Downhole jarring tool adjuster

Abstract

A downhole jarring apparatus including a shaft and a first mandrel configured to releasably engage, a collar operatively attached to the shaft such that an axial position of the collar relative to the shaft is adjustable by access through an opening in an outer surface of a second mandrel, and an energy store configured to exert a force against the shaft, wherein the force is adjustable in response to the axial position of the collar relative to the shaft.

Description

BACKGROUND OF THE INVENTION

The present invention relates to downhole fishing and drilling operations, or removing obstructions to a drilling line when such a line becomes lodged or otherwise stuck in a well bore. Consequences of failure to remove the obstruction can be failure of the well to produce at all or in part, also, current methods of removing obstructions can result in failure to loosen the work string, both of which result in having to relocate the drilling operation, which necessarily involves lost time and money.

This problem can be overcome, as it is now, by various devices which exert pressure or mechanical energy on the work string in an attempt to dislodge it. These tools are generally large, complex and expensive, and many are not easily configured to apply varying amounts of force to the work string, which can result in imprecise application of energy to the work string. This, in turn, can break or otherwise damage the work string, resulting in a requisite move of a project, or at the very least, lost time and energy in repairing the work string.

The current invention fills the existing gap in technology by providing a relatively small, simple, adjustable tool which can be easily transported and implemented and be tailored to specific applications.

It is known in the art to apply force to dislodge a work string, however the current devices in this field do not offer the unique combination of the small, simple and configurable characteristics inherent in the configuration presented herein.

OBJECTS OF THE INVENTION

One object of this invention is to provide a configurable device which can apply specific amounts of pressure to a work string.

────────────────

**WHAT TO PRODUCE**:
Retype the entire jarring tool passage without changing a single word. The material that follows has no connection to the jarring tool passage.

**DATA SEGMENT**:
────────────────

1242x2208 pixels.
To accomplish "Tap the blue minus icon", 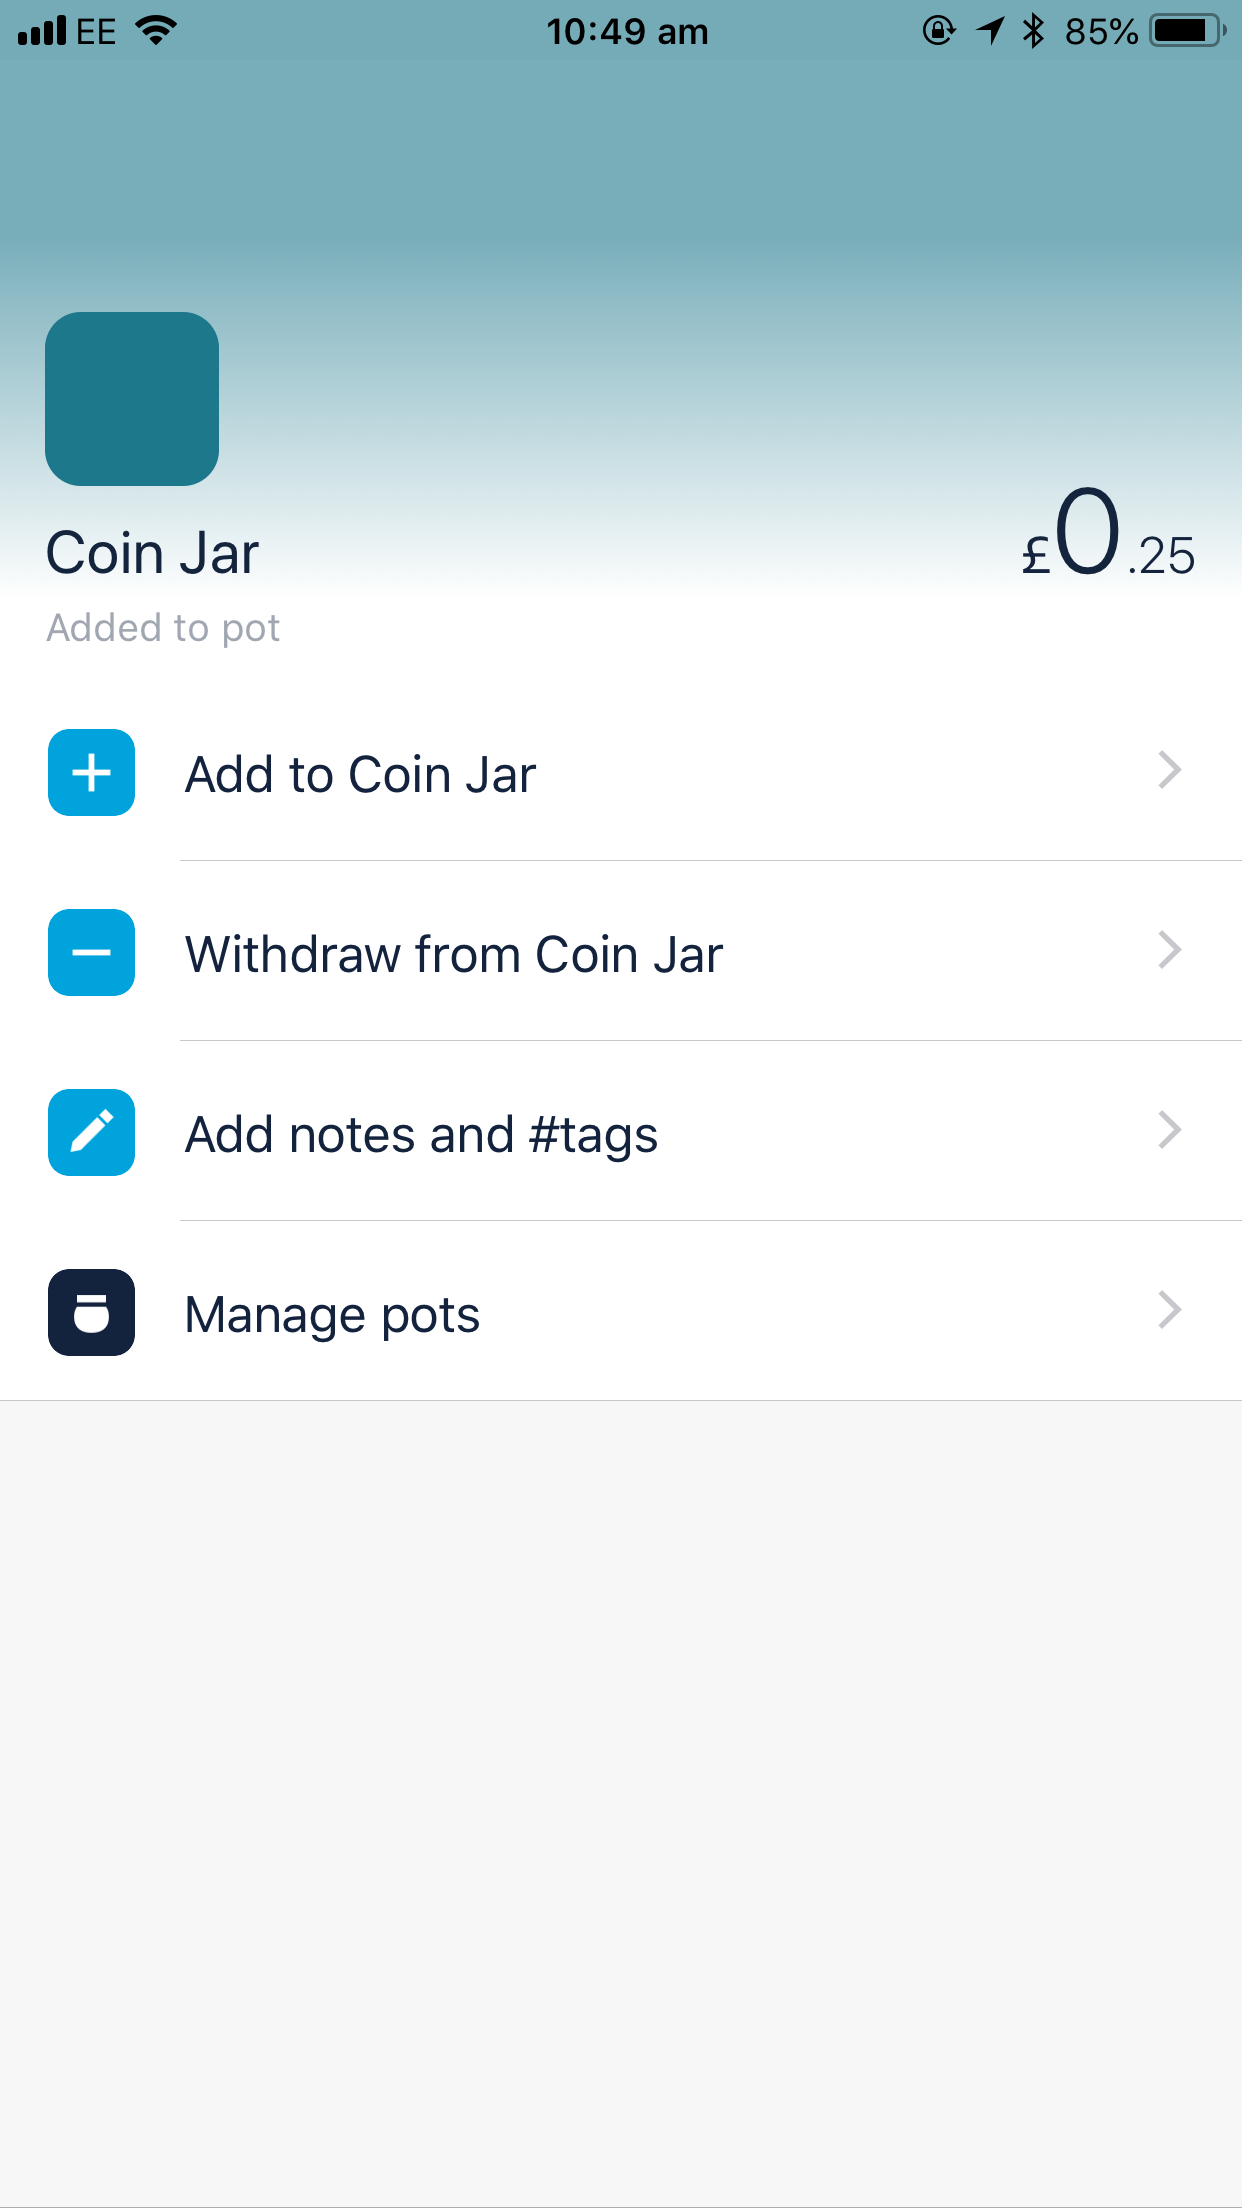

────────────────

**FINAL RESULT**:
Downhole jarring tool adjuster

Abstract

A downhole jarring apparatus including a shaft and a first mandrel configured to releasably engage, a collar operatively attached to the shaft such that an axial position of the collar relative to the shaft is adjustable by access through an opening in an outer surface of a second mandrel, and an energy store configured to exert a force against the shaft, wherein the force is adjustable in response to the axial position of the collar relative to the shaft.

Description

BACKGROUND OF THE INVENTION

The present invention relates to downhole fishing and drilling operations, or removing obstructions to a drilling line when such a line becomes lodged or otherwise stuck in a well bore. Consequences of failure to remove the obstruction can be failure of the well to produce at all or in part, also, current methods of removing obstructions can result in failure to loosen the work string, both of which result in having to relocate the drilling operation, which necessarily involves lost time and money.

This problem can be overcome, as it is now, by various devices which exert pressure or mechanical energy on the work string in an attempt to dislodge it. These tools are generally large, complex and expensive, and many are not easily configured to apply varying amounts of force to the work string, which can result in imprecise application of energy to the work string. This, in turn, can break or otherwise damage the work string, resulting in a requisite move of a project, or at the very least, lost time and energy in repairing the work string.

The current invention fills the existing gap in technology by providing a relatively small, simple, adjustable tool which can be easily transported and implemented and be tailored to specific applications.

It is known in the art to apply force to dislodge a work string, however the current devices in this field do not offer the unique combination of the small, simple and configurable characteristics inherent in the configuration presented herein.

OBJECTS OF THE INVENTION

One object of this invention is to provide a configurable device which can apply specific amounts of pressure to a work string.